MATERIAL PROVIDED: Begin
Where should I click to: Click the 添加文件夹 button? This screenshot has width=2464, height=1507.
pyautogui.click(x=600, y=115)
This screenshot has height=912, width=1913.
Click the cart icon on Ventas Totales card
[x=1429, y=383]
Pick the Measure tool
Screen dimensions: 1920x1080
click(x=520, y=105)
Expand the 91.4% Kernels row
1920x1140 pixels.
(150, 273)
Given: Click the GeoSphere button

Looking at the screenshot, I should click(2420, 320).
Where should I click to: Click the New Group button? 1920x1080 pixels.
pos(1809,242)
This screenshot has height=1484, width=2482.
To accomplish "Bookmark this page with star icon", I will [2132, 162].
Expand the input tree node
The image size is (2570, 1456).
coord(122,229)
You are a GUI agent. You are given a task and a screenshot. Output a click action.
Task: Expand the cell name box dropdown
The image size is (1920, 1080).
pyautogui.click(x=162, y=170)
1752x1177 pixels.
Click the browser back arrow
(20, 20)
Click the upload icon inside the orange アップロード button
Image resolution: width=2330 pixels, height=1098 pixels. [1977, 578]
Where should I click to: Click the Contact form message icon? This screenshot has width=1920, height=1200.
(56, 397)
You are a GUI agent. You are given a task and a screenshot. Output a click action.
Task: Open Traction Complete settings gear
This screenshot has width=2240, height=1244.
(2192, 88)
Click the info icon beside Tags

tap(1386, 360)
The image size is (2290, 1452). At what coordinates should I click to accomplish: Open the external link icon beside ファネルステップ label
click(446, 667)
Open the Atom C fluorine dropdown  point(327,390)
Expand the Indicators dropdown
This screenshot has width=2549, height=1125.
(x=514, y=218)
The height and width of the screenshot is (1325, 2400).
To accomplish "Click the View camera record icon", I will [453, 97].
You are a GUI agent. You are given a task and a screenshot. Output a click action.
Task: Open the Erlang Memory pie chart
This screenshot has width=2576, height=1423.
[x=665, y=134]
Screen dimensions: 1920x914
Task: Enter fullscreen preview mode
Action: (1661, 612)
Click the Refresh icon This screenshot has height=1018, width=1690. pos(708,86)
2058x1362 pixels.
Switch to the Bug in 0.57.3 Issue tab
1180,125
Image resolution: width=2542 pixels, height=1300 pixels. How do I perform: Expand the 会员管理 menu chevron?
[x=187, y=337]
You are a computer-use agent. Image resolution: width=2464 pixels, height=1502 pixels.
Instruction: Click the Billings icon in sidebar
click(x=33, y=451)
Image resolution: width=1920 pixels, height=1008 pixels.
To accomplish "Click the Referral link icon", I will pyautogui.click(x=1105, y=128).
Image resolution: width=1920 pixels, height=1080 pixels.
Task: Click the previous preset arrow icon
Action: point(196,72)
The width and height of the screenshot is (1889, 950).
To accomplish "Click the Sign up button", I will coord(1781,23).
MATERIAL PROVIDED: End
Beginning with the line that contains "The width and", restate word for word each line through the last one in the data, and write nothing more.

The width and height of the screenshot is (1889, 950).
To accomplish "Click the Sign up button", I will coord(1781,23).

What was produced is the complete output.